The thing is, of course, that since the revolution, the powers that be in Egypt, hijackers all, have been juggling "revolutionary legitimacy" and formal, legal legitimacy as stipulated by the Constitution and the law of the land, willy-nilly, arbitrarily--and always in ways best tailored to suit their immediate ends. The SCAF did so, over and over again, and so did the Muslim Brotherhood.

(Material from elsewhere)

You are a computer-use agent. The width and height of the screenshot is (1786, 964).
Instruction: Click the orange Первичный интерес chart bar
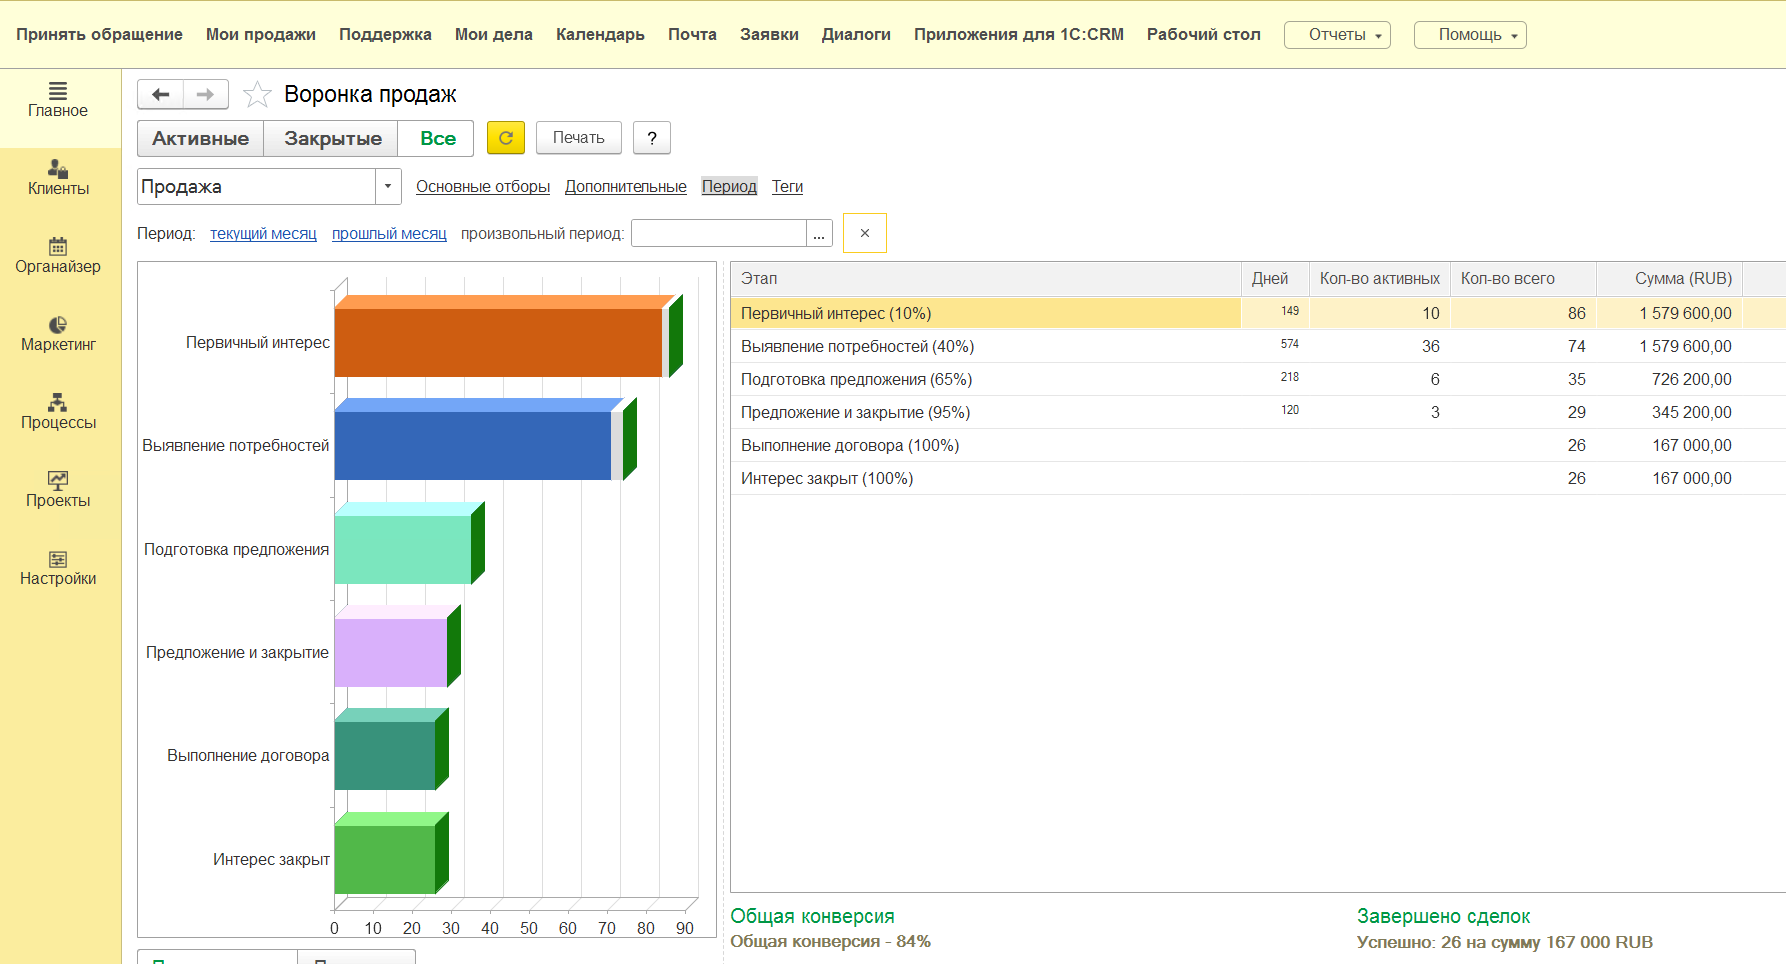pos(497,342)
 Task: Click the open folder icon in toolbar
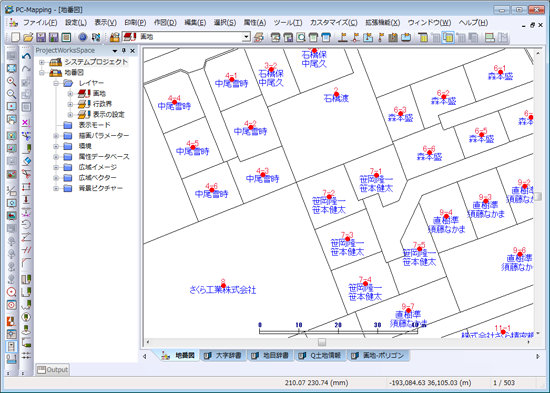[x=28, y=37]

The starkest and most flagrant example of this was the "elected" president's flaunting of constitution, law and democratic norms, by issuing, in November 2012, a constitutional declaration immunizing his decisions against judicial review, immunizing as well that mockery of a legislative body, the consultative Shura Council (the third of which members are appointed by the president, the other two-thirds scornfully voted in by a measly 7 percent of the electorate), and vesting it meanwhile with full legislative authority, and immunizing furthermore a Constituent Assembly, which had been transformed into a closed club of the Muslim Brotherhood and its Salafi and Jihadi allies. Both these institutions had been facing imminent rulings of unconstitutionality by Egypt's Supreme Constitutional Court.
And what was Morsi's justification of such draconian measures that clearly aimed at perpetuating the Muslim Brotherhood's sway over the country until such a time as humanity meets its maker? "Revolutionary legitimacy!"
Well, Mr. Former-President, this is exactly what is called being "hoist by your own petard," with the added qualification that yours was that of a hijacker, while the people who unseated you derived their revolutionary legitimacy from a real, living revolution, historically unprecedented by virtue of 22 million signatures, by virtue of millions on the streets.